CDF, on behalf of CDIB, announced the disposal of shares in CDIB Global Markets III Limited.

2015-10-26
Announcements

Date of announcement  2015/10/26
Time of announcement  18:41:55
Date of events  2015/10/26 
To which item it meets paragraph 20
Statement 
1.Name and nature of the subject matter (if preferred shares,
 the terms and conditions of issuance shall also be indicated,
 e.g.dividend yield):The common shares of GM III.
2.Date of occurrence of the event:2015/10/26
3.Volume, unit price, and total monetary amount of the transaction:
(1) Volume: 35,053,281shares.
(2) Unit price: USD0.7132.
(3) Total monetary amount of the transaction:USD25 million.
4.Counterpart to the trade and its relationship to the Company
  (if the trading counterpart is a natural person and furthermore
  is not an actual related party of the Company, the name of the
  trading counterpart is not required to be disclosed):
GM III is one of 100% owned subsidiaries of CDIB.
5.Where the counterpart to the trade is an actual related party,
  a public announcement shall also be made of the reason for choosing
  the related party as trading counterpart and the identity of the
  previous owner (including its relationship with the company and the
  trading counterpart), price of transfer, and date of acquisition:
(1)Reason for choosing the related party as trading
counterparty: In order to comply with financial plans
of CDIB and enhance the efficiency of capital use,
GM III acquired shares from CDIB and then cancelled it.
(2) The identity of the  previous owner (including its
relationship with the company and the trading counterpart),
price of transfer, and date of acquisition: Not applicable.
6.Where a person who owned the property within the past five years
  has been an actual related person of the company, a public
  announcement shall also include the dates and prices of
  acquisition and disposal by the related person and the
  person’s relationship to the company at those times:
 Not applicable.
7.Matters related to the creditor's rights currently being disposed
  of (including types of collateral of the disposed creditor's rights;
  if the creditor's rights are creditor's rights toward a related
  person, the name of the related person and the book amount of the
  creditor's rights toward such related person currently being
  disposed of must also be announced): Not applicable.
8.Anticipated profit or loss from the disposal (not applicable in
  cases of acquisition of securities) (where originally deferred, the
  status or recognition shall be stated and explained): USD 0
9.Terms of delivery or payment (including payment period and
  monetary amount), restrictive covenants in the contract, and
  other important stipulations:Follow the payment schedule
of the agreement.
10.The manner in which the current transaction was decided, the
   reference basis for the decision on price, and the decision-making
   department:
(1) The manner in which the current transaction
was decided, the reference basis for the decision
on price: By applying adjusted NAV method and the
valuation date is 2015/6/30.
(2)The decision-making department: The board of
directors.
11.Current cumulative volume, amount, and shareholding percentage
   of holdings of the security being traded (including the current
   trade) and status of any restriction of rights (e.g.pledges):
(1) Current cumulative volume: 76,452,000 shares.

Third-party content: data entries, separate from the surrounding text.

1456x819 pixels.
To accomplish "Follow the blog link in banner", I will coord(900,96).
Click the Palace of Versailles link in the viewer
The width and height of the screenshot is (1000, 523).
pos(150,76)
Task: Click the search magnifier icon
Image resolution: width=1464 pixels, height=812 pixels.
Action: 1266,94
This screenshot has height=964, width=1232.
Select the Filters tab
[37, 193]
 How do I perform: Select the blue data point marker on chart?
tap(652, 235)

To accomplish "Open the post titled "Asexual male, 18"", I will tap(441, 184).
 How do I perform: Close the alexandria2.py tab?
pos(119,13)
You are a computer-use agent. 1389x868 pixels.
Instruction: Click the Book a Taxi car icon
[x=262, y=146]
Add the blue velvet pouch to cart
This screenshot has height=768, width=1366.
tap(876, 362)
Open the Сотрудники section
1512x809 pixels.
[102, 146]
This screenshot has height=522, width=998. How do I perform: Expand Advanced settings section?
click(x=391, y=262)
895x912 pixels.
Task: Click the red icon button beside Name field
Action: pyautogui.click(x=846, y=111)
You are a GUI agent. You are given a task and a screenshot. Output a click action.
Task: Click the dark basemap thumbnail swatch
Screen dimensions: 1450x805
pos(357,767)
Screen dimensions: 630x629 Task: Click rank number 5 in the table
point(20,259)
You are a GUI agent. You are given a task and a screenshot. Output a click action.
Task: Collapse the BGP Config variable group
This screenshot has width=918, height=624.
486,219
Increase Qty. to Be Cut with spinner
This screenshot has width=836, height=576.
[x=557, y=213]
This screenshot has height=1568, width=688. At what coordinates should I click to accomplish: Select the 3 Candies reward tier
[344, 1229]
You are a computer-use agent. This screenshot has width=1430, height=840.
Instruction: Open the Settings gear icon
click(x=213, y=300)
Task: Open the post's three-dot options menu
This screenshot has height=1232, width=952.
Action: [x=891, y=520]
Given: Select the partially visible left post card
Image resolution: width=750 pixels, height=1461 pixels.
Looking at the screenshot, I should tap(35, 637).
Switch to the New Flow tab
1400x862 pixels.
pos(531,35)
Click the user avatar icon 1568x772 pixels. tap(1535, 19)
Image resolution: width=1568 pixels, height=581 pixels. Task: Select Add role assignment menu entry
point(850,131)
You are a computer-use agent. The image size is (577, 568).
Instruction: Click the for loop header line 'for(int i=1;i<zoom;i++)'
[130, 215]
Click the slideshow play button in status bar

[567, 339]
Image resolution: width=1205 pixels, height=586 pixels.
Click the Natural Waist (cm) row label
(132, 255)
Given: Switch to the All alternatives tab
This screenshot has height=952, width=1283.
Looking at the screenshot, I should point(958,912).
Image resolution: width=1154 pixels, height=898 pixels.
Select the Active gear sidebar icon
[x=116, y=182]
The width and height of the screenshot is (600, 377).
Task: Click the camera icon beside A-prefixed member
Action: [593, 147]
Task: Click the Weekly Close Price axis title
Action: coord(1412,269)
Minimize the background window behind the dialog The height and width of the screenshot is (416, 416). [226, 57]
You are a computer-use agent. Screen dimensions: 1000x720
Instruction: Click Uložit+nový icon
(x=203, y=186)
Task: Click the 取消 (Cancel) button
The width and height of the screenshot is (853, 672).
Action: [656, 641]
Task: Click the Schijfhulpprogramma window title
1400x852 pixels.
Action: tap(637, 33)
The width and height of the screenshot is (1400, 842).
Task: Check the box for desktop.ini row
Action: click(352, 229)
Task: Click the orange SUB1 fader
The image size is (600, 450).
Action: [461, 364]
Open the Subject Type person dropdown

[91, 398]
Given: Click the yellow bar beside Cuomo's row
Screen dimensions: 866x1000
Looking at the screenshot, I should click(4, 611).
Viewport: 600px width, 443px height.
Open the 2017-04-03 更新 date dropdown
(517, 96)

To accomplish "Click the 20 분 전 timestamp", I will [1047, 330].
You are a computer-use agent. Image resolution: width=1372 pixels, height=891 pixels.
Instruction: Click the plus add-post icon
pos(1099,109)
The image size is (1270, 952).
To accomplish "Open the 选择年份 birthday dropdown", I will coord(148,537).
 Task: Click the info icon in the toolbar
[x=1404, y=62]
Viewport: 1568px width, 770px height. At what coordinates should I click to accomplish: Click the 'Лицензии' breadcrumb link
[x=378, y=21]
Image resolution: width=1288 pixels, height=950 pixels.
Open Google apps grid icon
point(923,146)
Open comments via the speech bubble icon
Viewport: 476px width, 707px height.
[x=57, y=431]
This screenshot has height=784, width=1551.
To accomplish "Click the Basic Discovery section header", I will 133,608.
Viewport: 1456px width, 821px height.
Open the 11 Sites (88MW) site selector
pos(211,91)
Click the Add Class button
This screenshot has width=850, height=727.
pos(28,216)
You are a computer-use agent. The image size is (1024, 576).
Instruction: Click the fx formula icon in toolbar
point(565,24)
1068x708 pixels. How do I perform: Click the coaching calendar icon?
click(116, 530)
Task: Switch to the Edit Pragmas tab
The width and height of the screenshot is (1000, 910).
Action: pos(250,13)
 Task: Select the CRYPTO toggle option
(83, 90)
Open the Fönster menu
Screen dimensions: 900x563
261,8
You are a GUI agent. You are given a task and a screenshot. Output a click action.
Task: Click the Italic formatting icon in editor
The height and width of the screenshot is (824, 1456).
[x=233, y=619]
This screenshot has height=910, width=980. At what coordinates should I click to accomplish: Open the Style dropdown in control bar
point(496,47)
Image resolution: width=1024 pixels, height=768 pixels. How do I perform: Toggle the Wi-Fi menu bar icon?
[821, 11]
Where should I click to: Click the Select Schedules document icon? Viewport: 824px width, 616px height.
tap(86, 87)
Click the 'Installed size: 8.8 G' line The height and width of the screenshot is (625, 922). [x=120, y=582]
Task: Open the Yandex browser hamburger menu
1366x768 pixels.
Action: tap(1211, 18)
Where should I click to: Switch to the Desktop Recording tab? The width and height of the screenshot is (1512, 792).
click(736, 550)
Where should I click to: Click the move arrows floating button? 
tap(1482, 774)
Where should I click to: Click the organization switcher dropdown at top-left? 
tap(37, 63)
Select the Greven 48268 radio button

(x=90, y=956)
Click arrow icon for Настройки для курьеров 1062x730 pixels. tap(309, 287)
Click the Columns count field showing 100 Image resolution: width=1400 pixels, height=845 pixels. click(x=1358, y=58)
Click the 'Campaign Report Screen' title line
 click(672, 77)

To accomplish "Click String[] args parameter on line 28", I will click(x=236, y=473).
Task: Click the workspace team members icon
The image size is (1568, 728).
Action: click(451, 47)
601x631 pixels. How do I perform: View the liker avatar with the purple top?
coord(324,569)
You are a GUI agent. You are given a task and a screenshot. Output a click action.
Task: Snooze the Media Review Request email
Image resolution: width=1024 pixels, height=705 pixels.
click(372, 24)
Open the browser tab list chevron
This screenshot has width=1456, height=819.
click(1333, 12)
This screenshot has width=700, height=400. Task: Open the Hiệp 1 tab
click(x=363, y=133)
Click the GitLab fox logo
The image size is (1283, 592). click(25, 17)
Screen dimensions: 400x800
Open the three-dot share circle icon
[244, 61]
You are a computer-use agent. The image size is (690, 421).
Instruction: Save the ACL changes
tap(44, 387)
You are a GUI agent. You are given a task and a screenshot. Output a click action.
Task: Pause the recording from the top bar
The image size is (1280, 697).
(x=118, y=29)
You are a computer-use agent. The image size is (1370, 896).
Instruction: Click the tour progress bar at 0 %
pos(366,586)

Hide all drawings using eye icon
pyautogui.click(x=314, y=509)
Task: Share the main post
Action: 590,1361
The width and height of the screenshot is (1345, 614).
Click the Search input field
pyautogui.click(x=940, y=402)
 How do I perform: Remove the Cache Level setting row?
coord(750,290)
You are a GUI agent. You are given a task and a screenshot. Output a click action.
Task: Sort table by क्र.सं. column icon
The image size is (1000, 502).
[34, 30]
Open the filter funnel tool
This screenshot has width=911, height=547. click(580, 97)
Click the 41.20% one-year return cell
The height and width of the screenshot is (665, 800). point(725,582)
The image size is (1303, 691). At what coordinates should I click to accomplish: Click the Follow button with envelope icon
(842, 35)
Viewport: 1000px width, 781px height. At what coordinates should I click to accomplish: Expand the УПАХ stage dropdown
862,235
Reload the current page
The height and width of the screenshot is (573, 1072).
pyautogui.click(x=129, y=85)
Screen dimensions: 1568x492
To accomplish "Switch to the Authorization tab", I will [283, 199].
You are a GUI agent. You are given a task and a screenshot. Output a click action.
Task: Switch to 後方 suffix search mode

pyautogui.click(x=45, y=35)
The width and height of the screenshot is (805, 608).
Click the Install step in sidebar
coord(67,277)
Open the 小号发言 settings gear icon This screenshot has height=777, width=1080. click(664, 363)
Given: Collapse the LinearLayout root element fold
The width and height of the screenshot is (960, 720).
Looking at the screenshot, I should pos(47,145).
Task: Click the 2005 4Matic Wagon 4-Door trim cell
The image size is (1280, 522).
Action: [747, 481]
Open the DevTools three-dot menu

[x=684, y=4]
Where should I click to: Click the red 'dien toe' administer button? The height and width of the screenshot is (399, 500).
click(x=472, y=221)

(2) Amount: USD54,635,000.
(3) Shareholding percentage of holdings of the security
being traded (including the current trade):100%.
(4) Status of any restriction of rights: None.
12.Current ratio of long or short term securities investment
   (including the current trade) to the total assets and shareholder's
   equity as shown in the most recent financial statement and the
   operating capital as shown in the most recent financial statement:
(1)Current ratio to the total assets:83.12 %.
(2)Current ratio to the shareholder's equity: 85.53%.
(3)Operating capital: Not applicable.
13.Broker and broker's fee: Not applicable.
14.Concrete purpose or use of the acquisition or disposal:
Capital return to CDIB.
15.Net worth per share of the underlying securities acquired
   or disposed of:USD0.7206
16.Do the directors have any objection to the present transaction?:
No.
17.Has the CPA issued an opinion on the unreasonableness of the price
   of the current transaction?:No.
18.Any other matters that need to be specified:None.